Using the listing below, give again exactly the lines from the line with "Given: Open the" to the line with "This screenshot has", inclusive, without the pictures.

#### SOURCE MATERIAL
________

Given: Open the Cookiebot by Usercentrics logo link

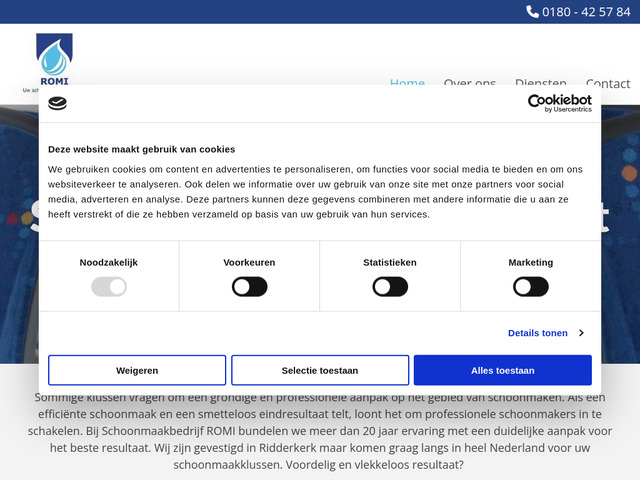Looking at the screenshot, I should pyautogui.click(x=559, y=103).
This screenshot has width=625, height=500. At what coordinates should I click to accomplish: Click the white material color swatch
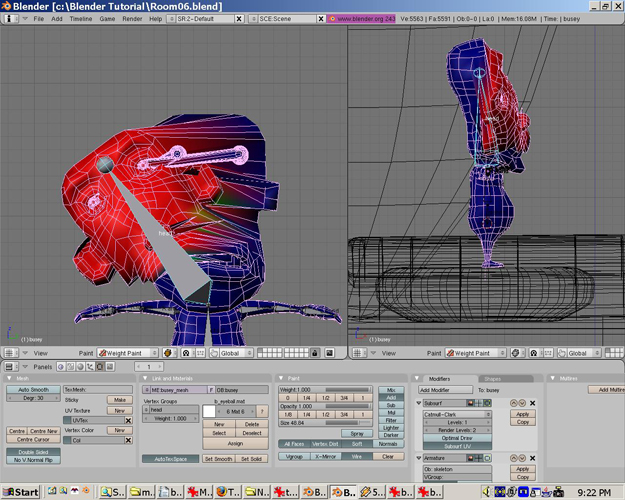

________

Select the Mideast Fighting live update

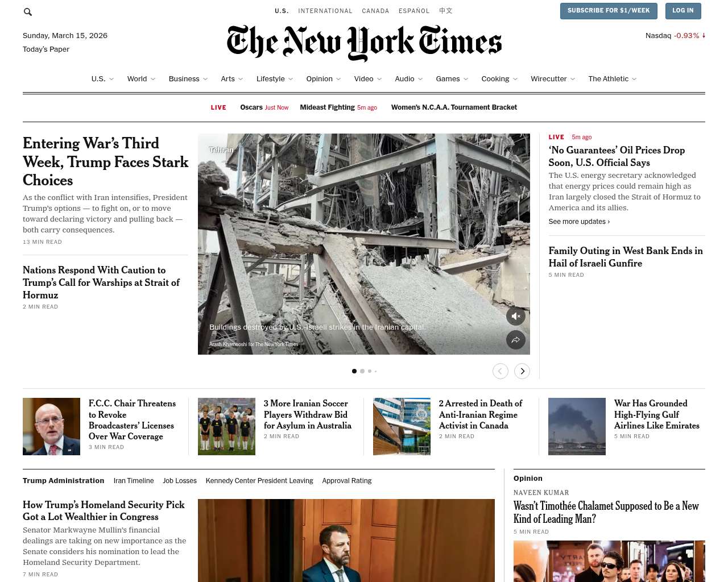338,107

________

#### WRITTEN REPLY
Given: Open the Cookiebot by Usercentrics logo link

Looking at the screenshot, I should pyautogui.click(x=559, y=103).
This screenshot has width=625, height=500. At what coordinates should I click to accomplish: Click the white material color swatch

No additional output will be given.